[[ MATERIAL SHOWN open ]]

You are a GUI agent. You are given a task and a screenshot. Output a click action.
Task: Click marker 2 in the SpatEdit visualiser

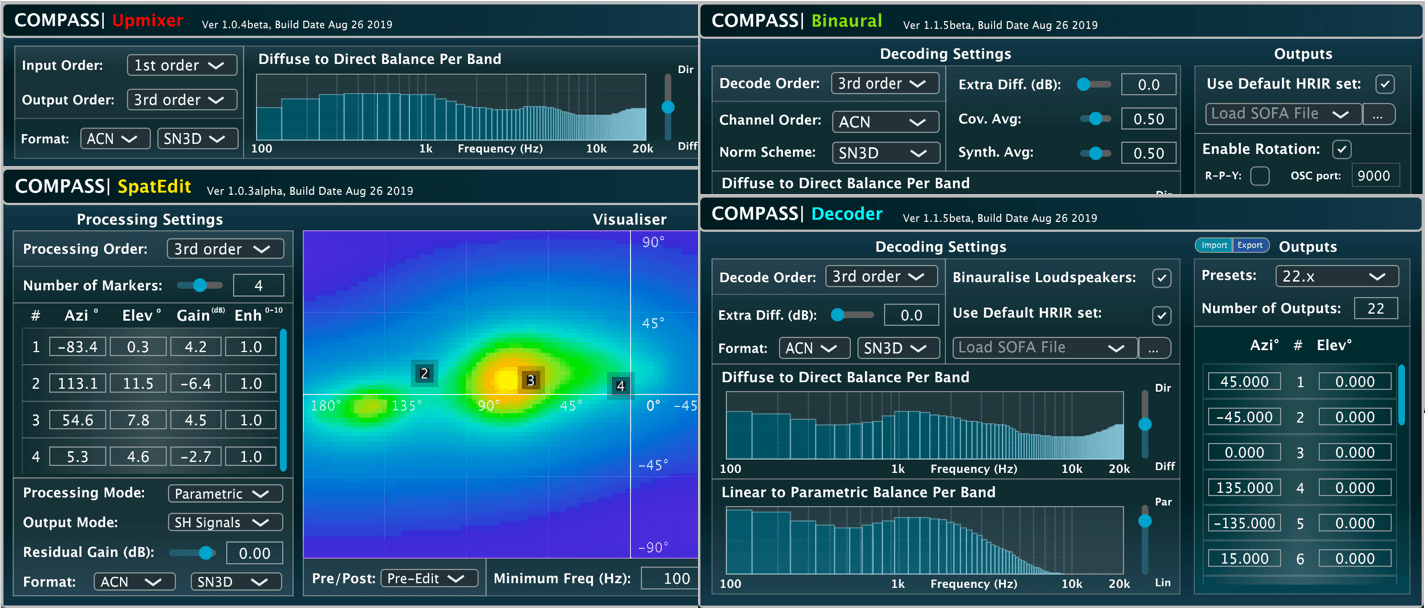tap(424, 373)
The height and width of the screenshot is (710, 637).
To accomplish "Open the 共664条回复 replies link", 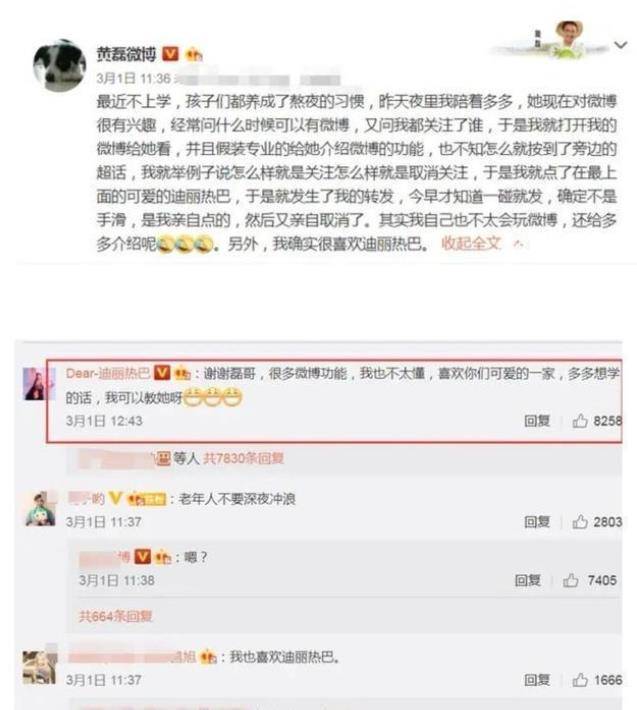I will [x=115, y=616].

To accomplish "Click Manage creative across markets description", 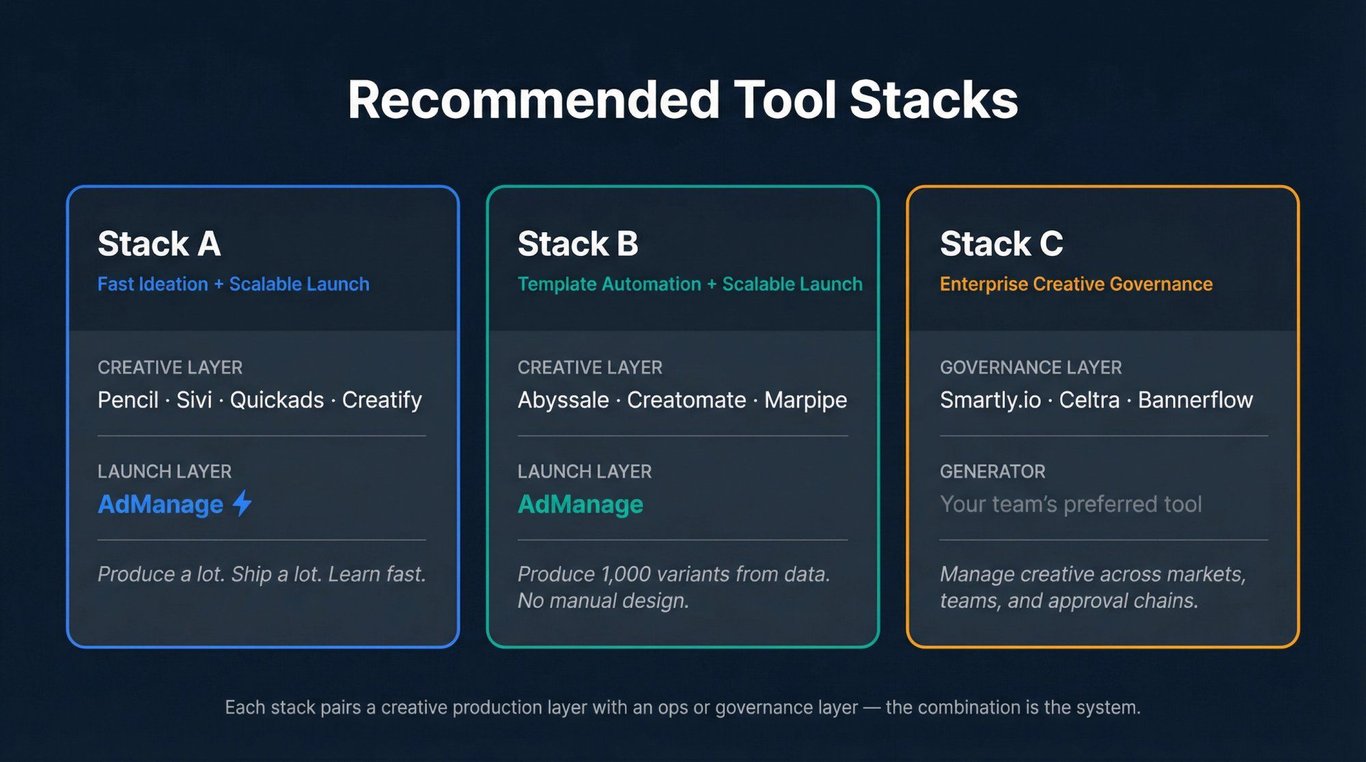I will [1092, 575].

[[ MATERIAL SHOWN closed ]]
[[ MATERIAL SHOWN open ]]

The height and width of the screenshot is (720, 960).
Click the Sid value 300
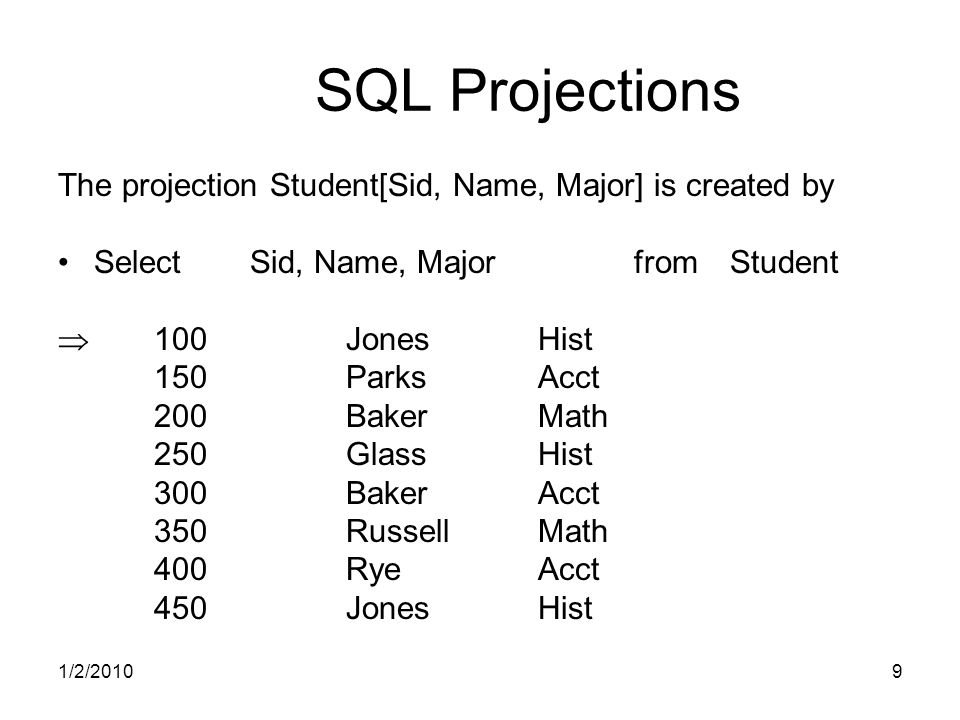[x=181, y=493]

[[ MATERIAL SHOWN closed ]]

In the listing, return each line containing the string "height".

> FINISHED EXERCISE
The height and width of the screenshot is (710, 637).
The height and width of the screenshot is (720, 960).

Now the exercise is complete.